Szklarska Poręba ist eine total touristische Stadt. Es gibt hier fast nur Restaurants und Hotels. Mein Campingplatz gehört einem alten Mann, der ein von Hecken und dem Fluss Kamienna eingefasstes Wiesengrundstück im Zentrum der Stadt besitzt.


Unterkunft: U Wodza


Dienstag, 16. Juni / Szklarska Poręba – Świeradów-Zdrój

28,1 km / 846  m Anstieg, 995 m Abstieg


Ich bin am Morgen motiviert sehr zügig aufzustehen, zu Frühstücken und mein Zelt einzupacken. Vielleicht schaffe ich es ja bis 16 Uhr nach Świeradów-Zdrój und kann von dort schon mit dem Zug bis Wrocław fahren. Bis Wien muss ich nämlich 4 mal umsteigen, und vielleicht geht es sich aus, einen Teil der Zugreise heute schon anzutreten.


Als ich um 6:30 Uhr aus der Stadt raus gehe, steht mein Plan. Wenn möglich 20 Kilometer durchgehen, dann eine kurze Pause machen und evaluieren, ob ich die letzten acht Kilometer noch in der Zeit schaffe. Die Distanz ist gar nicht so ein Problem, schwierig machen es die Auf- und Abstiege.


Den längsten Anstieg mit 400 Höhenmeter kann ich gleich am Anfang beim Aufstieg zum Wysoki Kamien hinter mich bringen. Danach geht es 15 Kilometer in leichtem Auf und Ab auf einer Höhe von ungefähr 1000 – 1100 Metern dahin. Der Weg führt durch schöne Wälder und Hochmoore. Obwohl es ein Wochentag ist, begegnen mir sehr viele Wanderer. Der Grund ist, dass mein Ziel ein Kurort ist, und man mit der Seilbahn auf die Anhöhe fahren kann, um hier oben zwischen Mooren und Wäldern entspannt spazieren zu gehen.


Nach 20 Kilometern erreiche ich die Seilbahn und das daneben stehende Schronisko na Stogu. Hier mache ich nur eine kurze Pause auf einer Bank im Freien. Es ist 13:30. Ich müsste es eigentlich locker schaffen. 


Der Abstieg hat es dann aber nochmal in sich. Über Gesteinsbrocken geht es steil bergab, während ich mir die Seilbahn gemütlich rauf und runter gondelt. 


Ich bin müde, vielleicht auch etwas unkonzentriert. An einer schlammigen Stelle lege ich meinen ersten Sturz auf dieser Tour hin. Mein linker Fuss rutscht einfach weg und ich mache einen Telemark, kann mich aber schnell wieder fangen. Bis auf ein schmutziges Hosenbein ist nichts passiert. Ich merke, wie mir die Kraft wegen der langen Tour und der wenigen Pausen heute ausgeht, erreiche aber um 15:20 Uhr den Bahnhof. Perfekt! 

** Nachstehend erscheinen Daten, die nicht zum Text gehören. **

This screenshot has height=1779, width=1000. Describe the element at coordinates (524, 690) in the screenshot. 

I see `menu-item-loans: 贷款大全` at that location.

Unterkunft: Wrocław, Great Polonia Wrocław City Center


Heimreise und Fazit

Ich habe es also noch mit zwei Regionalzügen nach Wrocław geschafft, von wo ich Morgen mit einem Fernzug nach Wien fahren kann. Ich habe mir ein Zimmer in Bahnhofsnähe ausgesucht, damit ich am Morgen nur eine kurze Strecke zum um 6:30 Uhr startenden Zug habe. Was ich dabei nicht bedacht habe, ist, dass ich das Zimmer nicht am Hauptbahnhof reserviert habe, sondern in einem zwei Kilometer entfernten Nebenbahnhof. Na gut, dann gibt es halt eben noch zwei Stadtspaziergänge zum Ausklang.

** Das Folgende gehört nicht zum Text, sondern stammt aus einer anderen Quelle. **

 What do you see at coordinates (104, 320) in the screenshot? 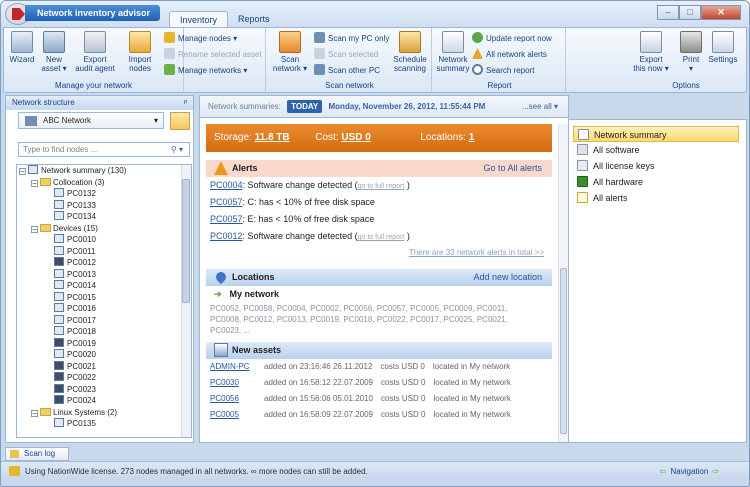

Abschließend kann ich sagen, dass der Weg sehr empfehlenswert ist. Das Sudetengebirge ist neben den Beskiden die einzigen Gebirgskette in Polen und ein beliebtes Ausflugsziel der polnischen Bevölkerung. Dadurch kommt mit vielen Menschen auf dem Weg ins Gespräch und erfährt viel über die Gegend und ihre Geschichte. Die Infrastruktur (Beschriftung, Unterkünfte) ist ausgezeichnet. Der Głowny Szlac Sudecki wird stark begangen, und zwar hauptsächlich von West nach Ost.